Hay que desconfiar de quienes, al tomar posesión de un cargo, sea en el sector público o en el privado, declaran la tarea inmensa a realizar, pues todo está mal y tiene que ser desechado. Ni siquiera hacen un balance objetivo de activos y pasivos. Son incongruentes, pues si arribaron al puesto es porque algo se hizo correctamente, respetando los procesos de renovación. En otras palabras, ellos son producto de lo que califican como un legado perjudicial. El primer deber de quienes presiden instituciones es conservarlas. No se trata de dar continuidad a las que se ha probado que no sirven, pero tampoco de anularlas sin razón de peso.

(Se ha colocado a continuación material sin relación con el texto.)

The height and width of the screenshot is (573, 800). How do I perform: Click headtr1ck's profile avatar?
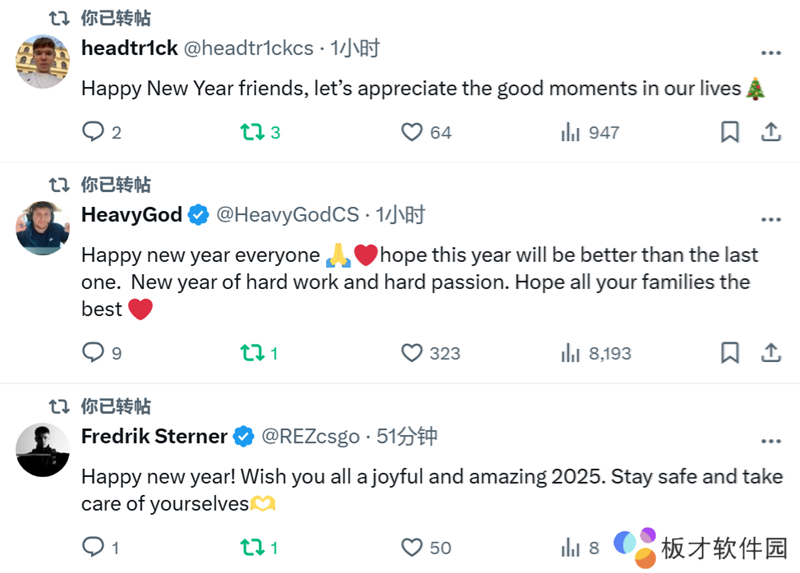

Uno de los instrumentos más importantes para proteger lo valioso es el derecho. Incluso en su propia normatividad señala los mecanismos a observarse para su reforma. Dicho de otro modo, hay un cuidado responsable para que sus fines, la seguridad y la justicia, no queden a la deriva con el cambio.

Muchos juristas hablan de la indecibilidad o esencia del andamiaje legal que no puede ser alterado, pues perdería su caracterización general. En otros tiempos se hablaba de principios pétreos.

En mis estudios de Derecho me atrajeron las materias que permiten escudriñar las leyes; es decir, analizar sus entrañas y cotejarlas con sus efectos en la realidad. En un principio creí que estaba claro que los ordenamientos son sentido común, de fácil elaboración. A medida que profundicé en mis estudios, percibí la complejidad del asunto. Me fascinó el Derecho Romano que continúa siendo de una sabiduría incontestable. El derecho consuetudinario anglosajón por su pragmatismo. Tres juristas alemanes, Savigny, Ihering y Jellinek, me nutrieron de criterio jurídico. El sistema jurídico estadunidense (hoy en crisis) con su elemental enunciado de que hay “verdades evidentes por sí mismas”, y el conjunto de casos relevantes que orientan sus decisiones, ampliaron mis horizontes. Admiré el empeño infructuoso de Kelsen de purificar una teoría que diera solidez al sistema legal, para reconocer, en su trayectoria final, la fuerte influencia de la ética. Repasé también a los grandes juristas mexicanos, Emilio Rabasa Estebanell y Eduardo García Máynez fueron mis predilectos.

Después de este largo recorrido, he regresado a los inicios: la sencillez del derecho. Hemos especulado mucho y hemos enredado lo que es claro y diáfano. He llegado a la conclusión, con el auxilio de expertos en la materia, de que, en todas las naciones, la ley está en crisis.

El populismo es ilegal. Está imposibilitado a someterse a las restricciones al ejercicio del poder. Su protagonismo lo constriñe a la espectacularidad, a la estridencia. Para los populistas no tiene caso ofrecer el acatamiento del orden legal, eso es aburrido. Carece, según ellos, de mérito alguno. Hay que sacudir fuertemente a los ciudadanos todos los días. Que todo gire en torno al caudillo mesiánico. Todos los medios deben darle prioridad a sus declaraciones, aunque cada día sean más vacías.

Había un Estado de derecho mexicano. Endeble, ineficiente, intermitente.  La 4T lo ha demolido y continúa en el empeño. El derecho en México está torcido desde la forma en que se enseña. Sustentar una cultura de la legalidad es la obligación primigenia de una restauración de las instituciones. Hay que arraigar la convicción de que cumplir la norma es indispensable para la convivencia armónica. Hay que superar la demonización y su contrapeso, la sacralización, de la política mexicana. No hay ni demonios ni santos, somos seres humanos.

Al elaborar las leyes hay que entender sus limitados alcances. El legislador tiene que hacer un ejercicio de humildad que le permita conocer la realidad, diagnosticarla y evitar su degradación. Soy optimista. La 4T no trascenderá este sexenio, pero eso sólo es el inicio de una monumental hazaña.